It started in London and has now branched out to NYC. The gist is similar: you meet a bunch of people very briefly and try to find the best person to share a tiny apartment with.
It’s actually kind of brilliant. Choosing a roommate is pretty loaded stuff, and everyone wants different things. Maybe you want a potential best friend who you can watch SVU with on hungover Sundays. (This was my exact living situation when I had a roomie. A bestie, an apartment, Munch and lots of take-out. Heaven.) Or maybe you want someone you won’t have to socialize with but will pay her half of the rent on time and isn’t a slob. Or perhaps you want someone in between — you can watch TV together every now and then, but you don’t feel obligated to go out together that much. Here’s what you definitely don’t want: a creepy stalker-esque fella like Chandler’s one-time roomie, Eddie.

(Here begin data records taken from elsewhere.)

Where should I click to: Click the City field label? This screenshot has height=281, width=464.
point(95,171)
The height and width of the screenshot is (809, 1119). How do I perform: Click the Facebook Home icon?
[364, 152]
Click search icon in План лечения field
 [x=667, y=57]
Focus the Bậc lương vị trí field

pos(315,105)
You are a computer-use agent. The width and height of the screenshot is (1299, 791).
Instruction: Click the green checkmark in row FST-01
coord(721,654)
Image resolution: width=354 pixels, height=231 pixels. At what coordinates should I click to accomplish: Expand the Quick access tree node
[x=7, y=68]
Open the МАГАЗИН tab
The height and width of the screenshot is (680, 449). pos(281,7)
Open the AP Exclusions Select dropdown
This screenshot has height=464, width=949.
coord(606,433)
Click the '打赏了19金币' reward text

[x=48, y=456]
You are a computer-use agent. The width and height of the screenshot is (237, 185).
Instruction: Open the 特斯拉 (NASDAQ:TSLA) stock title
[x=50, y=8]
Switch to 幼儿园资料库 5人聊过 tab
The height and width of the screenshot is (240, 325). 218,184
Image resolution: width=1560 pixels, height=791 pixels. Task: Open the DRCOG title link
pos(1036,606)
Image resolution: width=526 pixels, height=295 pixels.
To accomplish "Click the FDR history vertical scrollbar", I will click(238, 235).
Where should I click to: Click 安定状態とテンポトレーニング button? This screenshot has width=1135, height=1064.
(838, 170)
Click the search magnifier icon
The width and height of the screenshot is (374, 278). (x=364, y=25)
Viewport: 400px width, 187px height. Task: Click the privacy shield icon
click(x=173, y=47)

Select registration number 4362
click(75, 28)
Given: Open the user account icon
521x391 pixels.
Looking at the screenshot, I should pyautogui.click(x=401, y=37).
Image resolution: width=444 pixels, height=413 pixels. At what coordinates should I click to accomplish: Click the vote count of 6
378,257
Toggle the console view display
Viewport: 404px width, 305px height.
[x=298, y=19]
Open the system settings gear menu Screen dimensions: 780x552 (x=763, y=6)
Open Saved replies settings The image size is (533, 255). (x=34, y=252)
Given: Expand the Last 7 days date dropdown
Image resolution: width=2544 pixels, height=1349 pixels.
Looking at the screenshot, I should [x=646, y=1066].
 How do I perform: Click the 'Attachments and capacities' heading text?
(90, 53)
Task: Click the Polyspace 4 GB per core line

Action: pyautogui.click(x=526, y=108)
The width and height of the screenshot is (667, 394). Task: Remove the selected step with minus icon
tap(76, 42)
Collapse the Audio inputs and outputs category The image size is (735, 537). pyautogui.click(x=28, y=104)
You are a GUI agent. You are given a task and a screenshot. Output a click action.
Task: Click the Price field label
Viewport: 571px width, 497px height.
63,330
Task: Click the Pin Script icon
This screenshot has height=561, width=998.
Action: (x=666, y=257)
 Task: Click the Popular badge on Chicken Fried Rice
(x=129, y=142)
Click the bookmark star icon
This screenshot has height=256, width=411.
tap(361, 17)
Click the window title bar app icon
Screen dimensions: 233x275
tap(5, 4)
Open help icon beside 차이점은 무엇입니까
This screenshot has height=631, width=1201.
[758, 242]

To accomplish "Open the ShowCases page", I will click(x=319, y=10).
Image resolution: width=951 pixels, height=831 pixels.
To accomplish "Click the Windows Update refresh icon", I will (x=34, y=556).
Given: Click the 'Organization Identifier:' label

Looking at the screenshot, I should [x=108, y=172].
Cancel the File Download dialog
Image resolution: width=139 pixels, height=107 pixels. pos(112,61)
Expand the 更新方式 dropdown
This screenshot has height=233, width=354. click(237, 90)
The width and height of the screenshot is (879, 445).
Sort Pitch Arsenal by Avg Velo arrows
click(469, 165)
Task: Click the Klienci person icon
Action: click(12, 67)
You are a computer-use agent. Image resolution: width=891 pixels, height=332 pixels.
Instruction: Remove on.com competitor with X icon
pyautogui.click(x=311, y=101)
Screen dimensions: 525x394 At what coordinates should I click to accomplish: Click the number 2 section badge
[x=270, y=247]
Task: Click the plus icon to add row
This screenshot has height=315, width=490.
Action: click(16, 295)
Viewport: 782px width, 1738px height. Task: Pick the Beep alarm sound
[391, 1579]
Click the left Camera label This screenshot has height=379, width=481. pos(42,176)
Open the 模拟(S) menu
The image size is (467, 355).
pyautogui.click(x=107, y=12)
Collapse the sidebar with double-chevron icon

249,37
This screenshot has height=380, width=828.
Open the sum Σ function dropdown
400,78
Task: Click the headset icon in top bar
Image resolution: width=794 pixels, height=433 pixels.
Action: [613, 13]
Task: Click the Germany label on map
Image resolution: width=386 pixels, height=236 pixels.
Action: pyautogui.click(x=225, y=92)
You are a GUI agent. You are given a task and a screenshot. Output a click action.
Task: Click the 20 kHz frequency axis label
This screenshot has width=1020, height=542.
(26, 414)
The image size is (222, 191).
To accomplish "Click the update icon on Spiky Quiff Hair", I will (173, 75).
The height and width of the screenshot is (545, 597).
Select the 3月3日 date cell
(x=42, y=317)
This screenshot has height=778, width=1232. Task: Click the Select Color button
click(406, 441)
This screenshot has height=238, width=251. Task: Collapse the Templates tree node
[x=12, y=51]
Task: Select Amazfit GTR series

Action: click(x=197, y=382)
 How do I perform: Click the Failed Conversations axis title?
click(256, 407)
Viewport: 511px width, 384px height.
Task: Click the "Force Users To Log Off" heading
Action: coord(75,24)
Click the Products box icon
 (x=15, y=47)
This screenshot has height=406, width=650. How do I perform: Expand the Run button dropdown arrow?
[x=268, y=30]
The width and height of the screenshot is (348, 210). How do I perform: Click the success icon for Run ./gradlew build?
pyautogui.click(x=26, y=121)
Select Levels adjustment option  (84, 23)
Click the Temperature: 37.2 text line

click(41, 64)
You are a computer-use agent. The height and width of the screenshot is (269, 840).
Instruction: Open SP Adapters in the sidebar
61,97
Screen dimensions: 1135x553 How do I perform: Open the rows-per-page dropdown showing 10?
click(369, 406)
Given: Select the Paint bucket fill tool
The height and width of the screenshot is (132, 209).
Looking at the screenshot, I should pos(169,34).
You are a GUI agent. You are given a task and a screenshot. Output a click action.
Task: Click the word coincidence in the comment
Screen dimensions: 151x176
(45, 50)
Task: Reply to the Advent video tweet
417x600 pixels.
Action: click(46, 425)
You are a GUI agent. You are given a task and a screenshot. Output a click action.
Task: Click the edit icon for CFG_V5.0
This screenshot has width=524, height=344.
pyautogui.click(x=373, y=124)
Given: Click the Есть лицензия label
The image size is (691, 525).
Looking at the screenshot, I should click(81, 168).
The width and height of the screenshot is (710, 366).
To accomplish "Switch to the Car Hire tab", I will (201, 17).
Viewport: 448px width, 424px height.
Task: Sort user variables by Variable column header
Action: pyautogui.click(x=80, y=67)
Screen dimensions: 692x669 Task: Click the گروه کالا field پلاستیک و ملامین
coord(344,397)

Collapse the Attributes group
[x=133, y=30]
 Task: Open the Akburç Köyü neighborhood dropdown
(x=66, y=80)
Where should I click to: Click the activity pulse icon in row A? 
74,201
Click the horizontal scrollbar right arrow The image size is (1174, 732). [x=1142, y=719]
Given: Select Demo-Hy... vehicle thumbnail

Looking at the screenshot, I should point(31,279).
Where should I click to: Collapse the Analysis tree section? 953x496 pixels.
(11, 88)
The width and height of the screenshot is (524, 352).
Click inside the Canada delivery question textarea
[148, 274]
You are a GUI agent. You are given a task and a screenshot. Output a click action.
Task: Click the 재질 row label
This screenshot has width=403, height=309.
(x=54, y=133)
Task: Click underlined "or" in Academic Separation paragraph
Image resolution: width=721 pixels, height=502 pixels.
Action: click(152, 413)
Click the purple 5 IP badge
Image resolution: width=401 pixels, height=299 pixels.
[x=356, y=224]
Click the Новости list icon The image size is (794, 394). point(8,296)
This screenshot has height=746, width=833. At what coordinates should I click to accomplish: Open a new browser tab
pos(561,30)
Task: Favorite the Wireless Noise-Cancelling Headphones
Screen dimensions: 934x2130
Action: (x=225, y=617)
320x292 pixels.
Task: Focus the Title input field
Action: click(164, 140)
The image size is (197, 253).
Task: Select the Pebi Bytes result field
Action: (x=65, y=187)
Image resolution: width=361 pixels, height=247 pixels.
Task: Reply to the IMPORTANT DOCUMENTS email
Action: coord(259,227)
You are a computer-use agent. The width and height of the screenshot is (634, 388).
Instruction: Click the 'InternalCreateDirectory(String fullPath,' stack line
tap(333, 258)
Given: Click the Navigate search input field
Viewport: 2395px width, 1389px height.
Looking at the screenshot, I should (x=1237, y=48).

I have to say, I loved living with my best friends. In college 8 of us shared a house, and it was totally silly and fabulous. After college, I lived in an East Village six-floor walkup that, at different times, had bed bugs, rats, and mites. And I loved it. That sounds insane when I read it back, but I think it was all part of the city living experience, and it was certainly only made tolerable by having one of my closest friends there with me.
In fact, my next door neighbors are currently trying to sell their place and I’ve spent the last week harassing many of my new pals to buy it. We could run to each other’s apartments in our PJs for the Oscars or have cereal for dinner or have a Call Me Maybe dance party (these are things I actually do). It would, most definitely, be the best thing ever and I don’t understand why not one friend has bitten. I mean, does that not sound dreamy or what?
Anyway, if you’re in NYC and you’re looking for a roommate, there is a speed-roommating event next week. Try it out and report back, por favor.
When you’ve lived with a roommate, do you like it to be a good friend? Or just a reliable cohabiter?